I have now for the third time read the complete 2010 Budget speech delivered to Parliament by His Honourable The Minister of Finance Dr Musokotwane. Every time I read it, I tried to search for the big picture, the vision, the route to prosperity, the signature for jobs creation and poverty eradication, the so called diversification, the real fruit that will ripe in 2010 and beyond.

To my profound disappointment, what I found were traps, to be specific, ditches into which Zambia was sinking into as the economic drivers to prosperity are not followed to the book and as a result enforced retardation which is taking us to medieval existence is thrown into our faces. Surely Zambia is better than this. What are we being exposed to and fed? Surely not this economic “twaddle”, which has missed the ethos of developing a balanced national budget that is progressive and not suicidal.

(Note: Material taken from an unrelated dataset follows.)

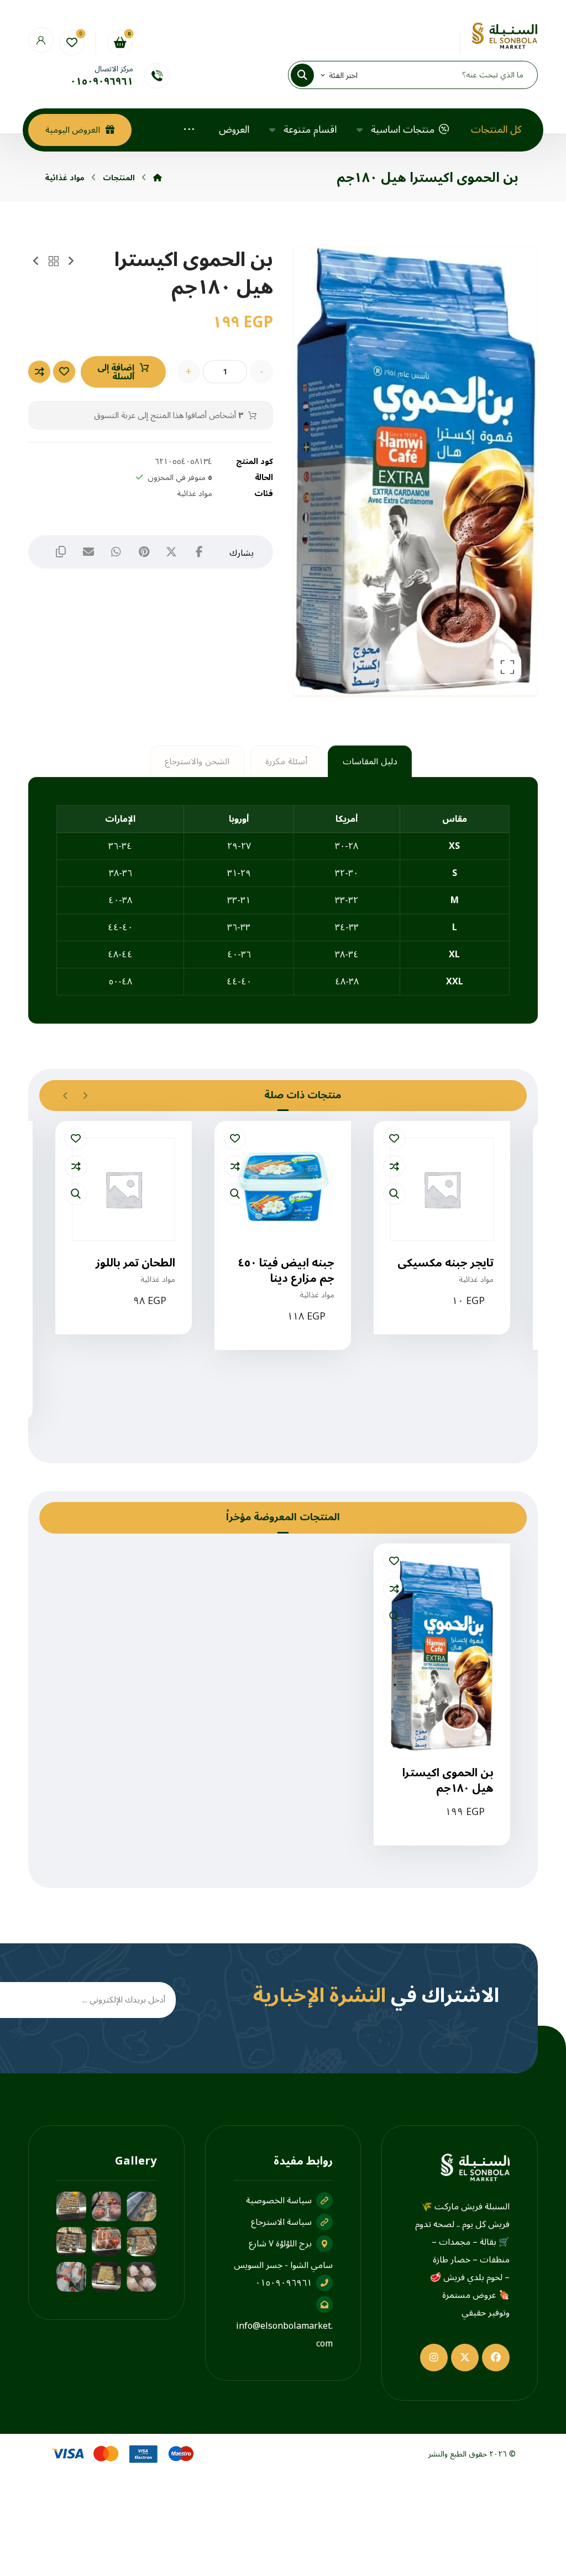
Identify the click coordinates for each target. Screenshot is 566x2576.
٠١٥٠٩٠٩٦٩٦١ (283, 2282)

This can be acceptable to those who are against Zambia’s development and to those who want to continue with the chaos of economic malaise that gives them room for corruption. To me, despite this being from my Party that is in government, I find this short-changed presentation of information that has not used the enormous library of research output in economics available around the world difficult to swallow.

I do not want to make this personal as I know Dr Musokotwane as a good economist who can really make a change to Zambia. But I am amazed at how he is missing the most fundamental principles in economics.

He is re-writing the rules of economics to profess defunct ideas that will not, even in a single iota move Zambia to the promised land where poverty is eradicated, education is there to propel and underpin the labour force, health is championed to protect the nation, job creation is enforced and in the end improve productivity, and GDP. Many of these elements apart from education have been somehow deliberately abandoned in the 2010 budget or so it reads.

How can we rectify this? Before we do that, let us locate the inefficiencies and the so-called good bits of the budget. First and foremost, I should stress that agriculture and tourism are extremely vital for our national development in the sense that we need abundant food not to starve and we need forex input from the visitors to Zambia.

To deliver these, executive decisions must be made as to how we are going to achieve the goals in creating food mountains and attracting tourists. The current budget 2010 has not got the tools to deliver despite the money being thrown at the two activities. planning for the future must be done now when our economy and that of our external markets are in the downturn. Zambia is a country that has a great future, if only strategic planning of the country’s endeavours are formulated for real national change and not for personal gains.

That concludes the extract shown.